Oil Prices Set to End the Week with a Minor Gain

Crude oil prices are set to end the week with a modest gain on expectations that OPEC+ will extend its production cap deal, tightening supply further.
OPEC initially agreed to reduce combined supply by 2.2 million bpd over the first quarter of the year and meet in early March to decide whether it should extend the cuts for another quarter. Given the tight range that oil has been trading in amid multiple headwinds, the extension was virtually a certainty.
Some observers even expect OPEC+ to extend the cuts until the end of the year, which has lent support to prices on expectations that this would bring the oil market closer to a shortage.
“Expectations of a continuation of OPEC+ production cuts into Q224 is also weighing on sentiment as soft demand is expected to persist…However, time spreads for Brent futures contracts have widened. The move to stronger backwardation (market structure) will be supportive of a more bullish stance for prices as markets are pricing in tightening in the months ahead,” BMI analysts said in a note this week, as quoted by Reuters.

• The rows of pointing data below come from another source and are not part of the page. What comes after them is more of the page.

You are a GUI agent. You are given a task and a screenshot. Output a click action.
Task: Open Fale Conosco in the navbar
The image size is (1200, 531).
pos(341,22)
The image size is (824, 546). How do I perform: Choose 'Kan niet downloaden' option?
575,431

“Tailwinds like tightening physical markets and headwinds such as Chinese growth concerns and higher rates in US,” are keeping oil prices range-bound, Kotak Securities’ head of commodity research, Ravindra Rao, told Bloomberg.

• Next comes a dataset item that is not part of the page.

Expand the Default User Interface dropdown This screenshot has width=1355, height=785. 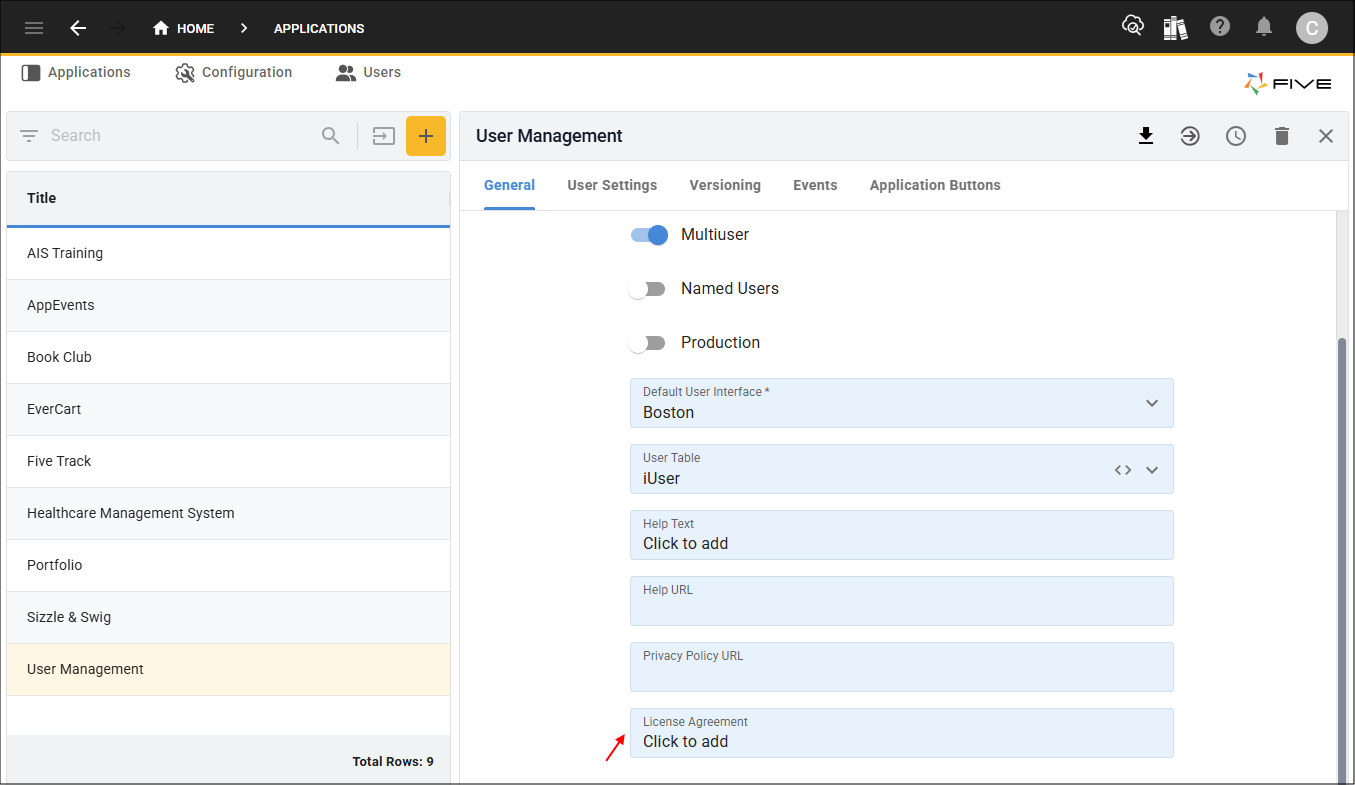(1152, 403)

The publication noted that prompt time spreads for both Brent crude and West Texas Intermediate have been in backwardation for some time now, and the gap has been expanding, suggesting a perception of a market that is going to get tighter in the future.
While OPEC+ production policy leads in the tailwind department, when it comes to headwinds, it’s Chinese demand that is top of everyone’s mind. Earlier this month, Eurasia Group predicted that China’s 2024 oil demand growth rate would be a lot more modest than last year’s, at between 250,000 bpd and 350,000 bpd.
The motivation for this prediction was the state of China’s construction and car sectors, which, according to Eurasia Group, were “exhausted”.